*What to produce:* Without leaving anything out, print every line of the data.
=== Begin Enclosure ===
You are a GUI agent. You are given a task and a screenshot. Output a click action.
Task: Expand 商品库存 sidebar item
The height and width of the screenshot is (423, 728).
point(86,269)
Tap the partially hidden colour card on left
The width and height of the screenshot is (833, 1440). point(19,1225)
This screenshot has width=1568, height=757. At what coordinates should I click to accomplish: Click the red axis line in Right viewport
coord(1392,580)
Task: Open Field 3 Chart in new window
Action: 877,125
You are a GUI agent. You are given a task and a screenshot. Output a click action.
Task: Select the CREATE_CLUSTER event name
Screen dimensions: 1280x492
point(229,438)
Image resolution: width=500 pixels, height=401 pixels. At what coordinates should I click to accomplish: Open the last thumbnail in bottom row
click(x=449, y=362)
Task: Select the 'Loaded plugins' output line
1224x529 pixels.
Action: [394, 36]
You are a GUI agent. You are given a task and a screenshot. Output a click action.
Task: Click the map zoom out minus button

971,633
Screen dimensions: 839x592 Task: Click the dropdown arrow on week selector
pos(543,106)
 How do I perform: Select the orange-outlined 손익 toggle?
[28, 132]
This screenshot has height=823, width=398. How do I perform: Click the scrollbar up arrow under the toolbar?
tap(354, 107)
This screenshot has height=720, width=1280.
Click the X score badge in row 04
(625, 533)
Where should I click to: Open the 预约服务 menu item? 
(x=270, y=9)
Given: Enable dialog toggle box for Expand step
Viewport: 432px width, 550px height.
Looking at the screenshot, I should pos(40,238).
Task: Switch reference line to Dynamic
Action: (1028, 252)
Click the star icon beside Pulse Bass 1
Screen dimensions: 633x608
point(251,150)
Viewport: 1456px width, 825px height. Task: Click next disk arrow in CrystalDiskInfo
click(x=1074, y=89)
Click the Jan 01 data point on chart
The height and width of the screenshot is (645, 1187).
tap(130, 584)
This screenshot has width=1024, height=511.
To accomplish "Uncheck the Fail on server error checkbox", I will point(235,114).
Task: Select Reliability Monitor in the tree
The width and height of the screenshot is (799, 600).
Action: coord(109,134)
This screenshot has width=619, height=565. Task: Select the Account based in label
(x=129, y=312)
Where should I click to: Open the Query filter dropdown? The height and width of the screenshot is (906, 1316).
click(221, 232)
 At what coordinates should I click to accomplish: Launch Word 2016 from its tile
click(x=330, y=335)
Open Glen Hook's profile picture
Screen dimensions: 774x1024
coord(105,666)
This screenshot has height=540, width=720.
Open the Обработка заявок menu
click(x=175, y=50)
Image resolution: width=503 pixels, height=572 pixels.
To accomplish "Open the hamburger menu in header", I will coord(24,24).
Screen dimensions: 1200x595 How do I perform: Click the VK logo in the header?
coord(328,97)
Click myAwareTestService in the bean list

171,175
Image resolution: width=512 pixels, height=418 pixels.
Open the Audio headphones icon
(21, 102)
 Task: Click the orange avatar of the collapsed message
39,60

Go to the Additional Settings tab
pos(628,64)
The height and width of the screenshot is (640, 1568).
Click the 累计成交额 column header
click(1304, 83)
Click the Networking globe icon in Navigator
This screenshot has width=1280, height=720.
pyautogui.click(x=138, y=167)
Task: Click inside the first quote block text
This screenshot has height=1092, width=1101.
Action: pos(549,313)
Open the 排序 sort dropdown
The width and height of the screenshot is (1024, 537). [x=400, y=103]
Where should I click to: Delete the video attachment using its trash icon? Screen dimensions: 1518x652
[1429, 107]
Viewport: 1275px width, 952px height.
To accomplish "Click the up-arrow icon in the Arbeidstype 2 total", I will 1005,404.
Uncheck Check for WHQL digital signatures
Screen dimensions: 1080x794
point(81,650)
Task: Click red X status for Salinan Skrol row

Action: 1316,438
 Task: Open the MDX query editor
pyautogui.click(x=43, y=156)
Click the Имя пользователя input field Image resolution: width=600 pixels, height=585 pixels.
=== End Enclosure ===
*Solution for this exercise:*
You are a GUI agent. You are given a task and a screenshot. Output a click action.
Task: Expand 商品库存 sidebar item
The height and width of the screenshot is (423, 728).
point(86,269)
Tap the partially hidden colour card on left
The width and height of the screenshot is (833, 1440). point(19,1225)
This screenshot has width=1568, height=757. At what coordinates should I click to accomplish: Click the red axis line in Right viewport
coord(1392,580)
Task: Open Field 3 Chart in new window
Action: 877,125
You are a GUI agent. You are given a task and a screenshot. Output a click action.
Task: Select the CREATE_CLUSTER event name
Screen dimensions: 1280x492
point(229,438)
Image resolution: width=500 pixels, height=401 pixels. At what coordinates should I click to accomplish: Open the last thumbnail in bottom row
click(x=449, y=362)
Task: Select the 'Loaded plugins' output line
1224x529 pixels.
Action: [394, 36]
You are a GUI agent. You are given a task and a screenshot. Output a click action.
Task: Click the map zoom out minus button

971,633
Screen dimensions: 839x592 Task: Click the dropdown arrow on week selector
pos(543,106)
 How do I perform: Select the orange-outlined 손익 toggle?
[28, 132]
This screenshot has height=823, width=398. How do I perform: Click the scrollbar up arrow under the toolbar?
tap(354, 107)
This screenshot has height=720, width=1280.
Click the X score badge in row 04
(625, 533)
Where should I click to: Open the 预约服务 menu item? 
(x=270, y=9)
Given: Enable dialog toggle box for Expand step
Viewport: 432px width, 550px height.
Looking at the screenshot, I should pos(40,238).
Task: Switch reference line to Dynamic
Action: (1028, 252)
Click the star icon beside Pulse Bass 1
Screen dimensions: 633x608
point(251,150)
Viewport: 1456px width, 825px height. Task: Click next disk arrow in CrystalDiskInfo
click(x=1074, y=89)
Click the Jan 01 data point on chart
The height and width of the screenshot is (645, 1187).
tap(130, 584)
This screenshot has width=1024, height=511.
To accomplish "Uncheck the Fail on server error checkbox", I will point(235,114).
Task: Select Reliability Monitor in the tree
The width and height of the screenshot is (799, 600).
Action: coord(109,134)
This screenshot has width=619, height=565. Task: Select the Account based in label
(x=129, y=312)
Where should I click to: Open the Query filter dropdown? The height and width of the screenshot is (906, 1316).
click(221, 232)
 At what coordinates should I click to accomplish: Launch Word 2016 from its tile
click(x=330, y=335)
Open Glen Hook's profile picture
Screen dimensions: 774x1024
coord(105,666)
This screenshot has height=540, width=720.
Open the Обработка заявок menu
click(x=175, y=50)
Image resolution: width=503 pixels, height=572 pixels.
To accomplish "Open the hamburger menu in header", I will coord(24,24).
Screen dimensions: 1200x595 How do I perform: Click the VK logo in the header?
coord(328,97)
Click myAwareTestService in the bean list

171,175
Image resolution: width=512 pixels, height=418 pixels.
Open the Audio headphones icon
(21, 102)
 Task: Click the orange avatar of the collapsed message
39,60

Go to the Additional Settings tab
pos(628,64)
The height and width of the screenshot is (640, 1568).
Click the 累计成交额 column header
click(1304, 83)
Click the Networking globe icon in Navigator
This screenshot has width=1280, height=720.
pyautogui.click(x=138, y=167)
Task: Click inside the first quote block text
This screenshot has height=1092, width=1101.
Action: pos(549,313)
Open the 排序 sort dropdown
The width and height of the screenshot is (1024, 537). [x=400, y=103]
Where should I click to: Delete the video attachment using its trash icon? Screen dimensions: 1518x652
[1429, 107]
Viewport: 1275px width, 952px height.
To accomplish "Click the up-arrow icon in the Arbeidstype 2 total", I will 1005,404.
Uncheck Check for WHQL digital signatures
Screen dimensions: 1080x794
point(81,650)
Task: Click red X status for Salinan Skrol row

Action: 1316,438
 Task: Open the MDX query editor
pyautogui.click(x=43, y=156)
Click the Имя пользователя input field Image resolution: width=600 pixels, height=585 pixels.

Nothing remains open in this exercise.